═══ Material for this task

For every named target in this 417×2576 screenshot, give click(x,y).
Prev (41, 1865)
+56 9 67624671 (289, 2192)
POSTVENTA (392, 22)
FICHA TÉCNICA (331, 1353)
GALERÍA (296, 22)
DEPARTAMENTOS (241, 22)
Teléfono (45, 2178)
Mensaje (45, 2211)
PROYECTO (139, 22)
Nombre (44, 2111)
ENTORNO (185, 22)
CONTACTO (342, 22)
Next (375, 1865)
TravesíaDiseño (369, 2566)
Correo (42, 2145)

══════
═══ Material for this task

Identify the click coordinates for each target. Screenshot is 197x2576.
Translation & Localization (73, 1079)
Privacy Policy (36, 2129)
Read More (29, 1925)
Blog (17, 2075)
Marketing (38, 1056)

══════
═══ Material for this task

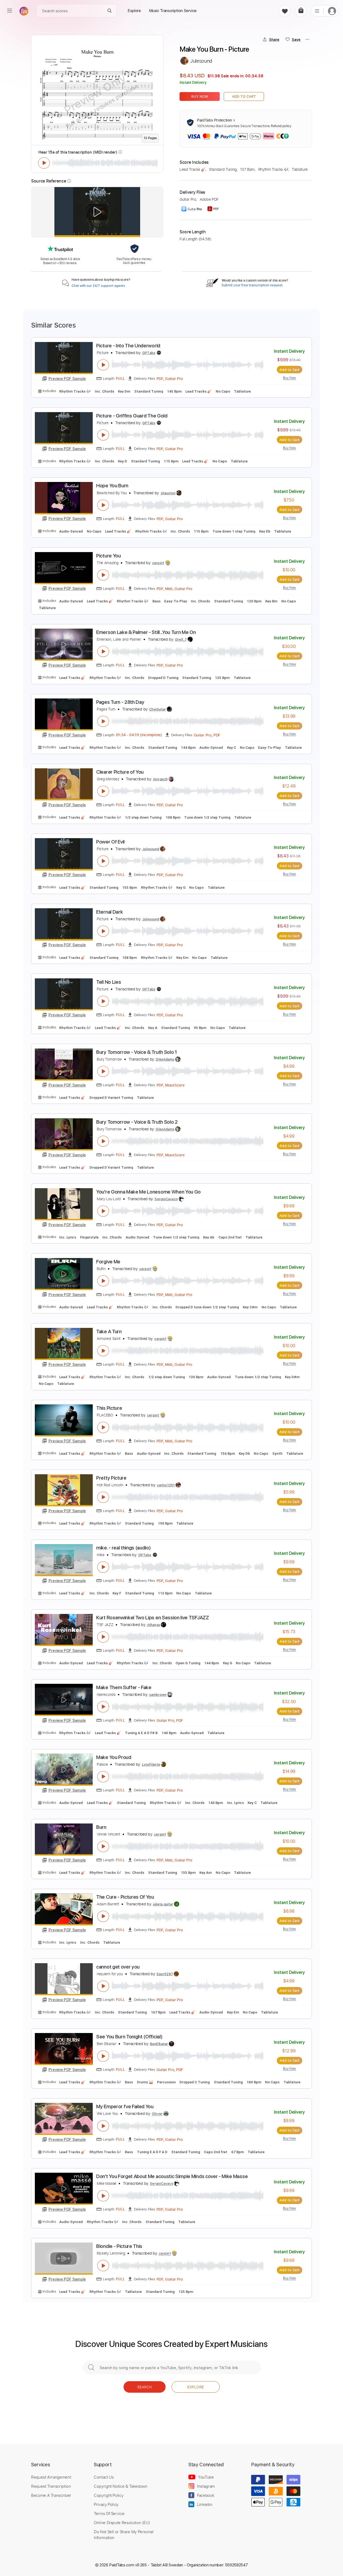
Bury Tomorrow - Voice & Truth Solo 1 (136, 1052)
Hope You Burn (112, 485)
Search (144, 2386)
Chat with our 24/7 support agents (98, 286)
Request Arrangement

══════

Work task:
Each line of the entries above that includes "target" counts once; state how many such lines there are, with the number as the only answer.

The completed task:
2